Both in the past and today, developers who are not pro-social (don't care about what impacts their work has on the world, just want to focus on getting paid or on a satisfying coding experience) don't see the software-freedom message resonating with them, at least not until they experience a particularly frustrating lack of freedom in some way that affects them personally.
The whole time, it's been those who have pro-social values who bother caring about the ethics here.
If you don't know him personally and he hasn't told you this specifically, then stating your opinions as fact harms the larger conversation.
Even if I don't agree with him on everything he says, he has been right enough times, that I'm forced to consider the possibility that he might be right and not dismiss his ideas outright as coming from someone `far extreme` as you categorize him.
RMS has strong principles. We need more of that.
It's crazy how much people are willing to attack others for holding supposed views without bothering to actually verify the view being held.
The vast, vast majority of criticism of Richard Stallman comes from people mischaracterizing his views. It's as though grappling with his actual arguments is just too much of a threat or something. More likely, it's just intellectual sloppiness — posting crap on some online forum without bothering to care about being reasonable.

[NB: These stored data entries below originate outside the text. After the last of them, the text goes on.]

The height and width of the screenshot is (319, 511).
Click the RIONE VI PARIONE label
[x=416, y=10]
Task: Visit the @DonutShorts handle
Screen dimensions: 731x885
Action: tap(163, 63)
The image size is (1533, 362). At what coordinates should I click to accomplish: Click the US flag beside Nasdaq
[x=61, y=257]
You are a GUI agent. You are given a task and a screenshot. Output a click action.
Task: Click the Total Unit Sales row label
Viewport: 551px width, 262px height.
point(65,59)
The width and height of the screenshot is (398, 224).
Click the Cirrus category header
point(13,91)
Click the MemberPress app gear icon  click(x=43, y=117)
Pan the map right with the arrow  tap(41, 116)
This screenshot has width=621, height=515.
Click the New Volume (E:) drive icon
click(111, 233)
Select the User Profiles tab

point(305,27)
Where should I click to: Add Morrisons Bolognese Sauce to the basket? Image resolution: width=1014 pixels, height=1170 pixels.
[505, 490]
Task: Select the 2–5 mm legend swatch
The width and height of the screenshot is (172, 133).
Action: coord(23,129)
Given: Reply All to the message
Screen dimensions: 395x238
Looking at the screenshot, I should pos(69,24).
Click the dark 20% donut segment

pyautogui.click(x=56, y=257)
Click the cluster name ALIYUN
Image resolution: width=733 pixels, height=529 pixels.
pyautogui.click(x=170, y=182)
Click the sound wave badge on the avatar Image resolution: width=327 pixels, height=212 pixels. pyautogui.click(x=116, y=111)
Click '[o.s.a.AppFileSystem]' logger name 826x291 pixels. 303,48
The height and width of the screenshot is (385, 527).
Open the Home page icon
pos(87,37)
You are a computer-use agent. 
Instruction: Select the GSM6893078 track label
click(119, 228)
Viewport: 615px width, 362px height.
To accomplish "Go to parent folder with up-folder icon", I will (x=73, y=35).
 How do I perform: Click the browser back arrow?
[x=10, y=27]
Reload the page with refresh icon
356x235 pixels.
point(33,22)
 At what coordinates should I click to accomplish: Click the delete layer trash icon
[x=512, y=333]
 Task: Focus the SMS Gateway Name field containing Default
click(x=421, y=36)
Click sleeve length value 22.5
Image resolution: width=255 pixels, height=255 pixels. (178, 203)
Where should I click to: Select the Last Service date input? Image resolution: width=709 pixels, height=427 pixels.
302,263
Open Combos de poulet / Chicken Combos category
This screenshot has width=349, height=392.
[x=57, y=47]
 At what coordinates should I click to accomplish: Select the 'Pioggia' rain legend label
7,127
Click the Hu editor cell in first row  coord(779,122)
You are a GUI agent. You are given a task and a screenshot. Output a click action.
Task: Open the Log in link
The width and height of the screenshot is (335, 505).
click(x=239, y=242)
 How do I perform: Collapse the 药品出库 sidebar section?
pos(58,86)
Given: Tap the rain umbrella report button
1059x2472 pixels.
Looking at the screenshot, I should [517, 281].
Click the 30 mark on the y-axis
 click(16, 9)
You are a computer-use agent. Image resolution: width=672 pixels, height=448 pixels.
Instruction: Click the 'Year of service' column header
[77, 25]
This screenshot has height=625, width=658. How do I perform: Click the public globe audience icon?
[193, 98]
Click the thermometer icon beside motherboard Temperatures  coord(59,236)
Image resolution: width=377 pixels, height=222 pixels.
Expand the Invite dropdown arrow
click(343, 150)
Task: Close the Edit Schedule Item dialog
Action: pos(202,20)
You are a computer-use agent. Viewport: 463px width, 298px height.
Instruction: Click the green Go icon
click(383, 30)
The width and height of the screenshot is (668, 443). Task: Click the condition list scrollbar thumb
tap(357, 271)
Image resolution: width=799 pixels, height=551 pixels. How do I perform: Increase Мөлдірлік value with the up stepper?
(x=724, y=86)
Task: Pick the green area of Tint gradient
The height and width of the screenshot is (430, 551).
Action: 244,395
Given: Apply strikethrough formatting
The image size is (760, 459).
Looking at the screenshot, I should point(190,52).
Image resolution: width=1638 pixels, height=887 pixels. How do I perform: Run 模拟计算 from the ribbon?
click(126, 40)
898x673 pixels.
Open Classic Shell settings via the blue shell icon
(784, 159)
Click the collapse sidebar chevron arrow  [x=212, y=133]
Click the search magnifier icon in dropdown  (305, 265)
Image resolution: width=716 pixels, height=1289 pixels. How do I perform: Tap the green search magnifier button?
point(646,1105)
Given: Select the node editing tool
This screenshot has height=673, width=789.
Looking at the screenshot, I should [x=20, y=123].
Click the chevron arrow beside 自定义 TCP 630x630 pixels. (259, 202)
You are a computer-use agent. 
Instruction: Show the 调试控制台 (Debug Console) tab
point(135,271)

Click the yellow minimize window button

I can't tell quickly skimming those threads (even their context) whether these are people with real understanding bringing up particular reasonable complaints in just absurdly hyperbolic fashion or whether they are ignorant people with invalid criticisms. Either way, the comments aren't of the simple style where they just say that RMS thinks X and are factually wrong.
It just so happens that I know Richard's perspectives very well. I've not only read most of his writings, heard/watched several recordings of his, and heard him speak half a dozen times… I've also had several conversations with him directly and also with several people who know him well. So, I have a pretty good understanding of his views. It's only in that light that I'm able to see how rash and poorly-thought-out many of the other people's comments are when they make bold and quite inaccurate assertions about what and how Richard thinks.
It's not that you should accept my authority in some sort of logical way that would prove anything I'm saying as true. It's just incidental that I have knowledge in this case that allows me to recognize gross intellectual sloppiness in others in this topic. Asking you to blindly accept my claims about Richard would be closer to appeal-to-authority. But my point is that I want to be wary not to be sloppy the way I see others being. It's a commentary about being overconfident in general.
What I'm saying in my meta comment is that there's a risk that I could or even have done the same sloppiness in describing other people who I don't really understand as well. I could imagine writing some dismissive caricature of someone I have negative impression of, such as say Jeff Sessions, for example. And I would be better not to claim to know anything there. All I really know about Sessions is a few bits of impressions from a small number of places I've seen reference to him in the news… If I had to bet, I'd go with my impressions, but it would be careless of me to weigh in with some assertion about what he thinks in the context of some comment-section on some news. I have no real knowledge there, and at most should describe my impressions and ask questions rather than make bold claims about what Sessions believes.
If you ask RMS, he'll say it definitely matters and that we all need to not only work to be our best but need to speak up whenever we see bad ideas being spread.
a) terrifying and distopic b) correct
It's like staring into the abyss, people reflexively want to look away.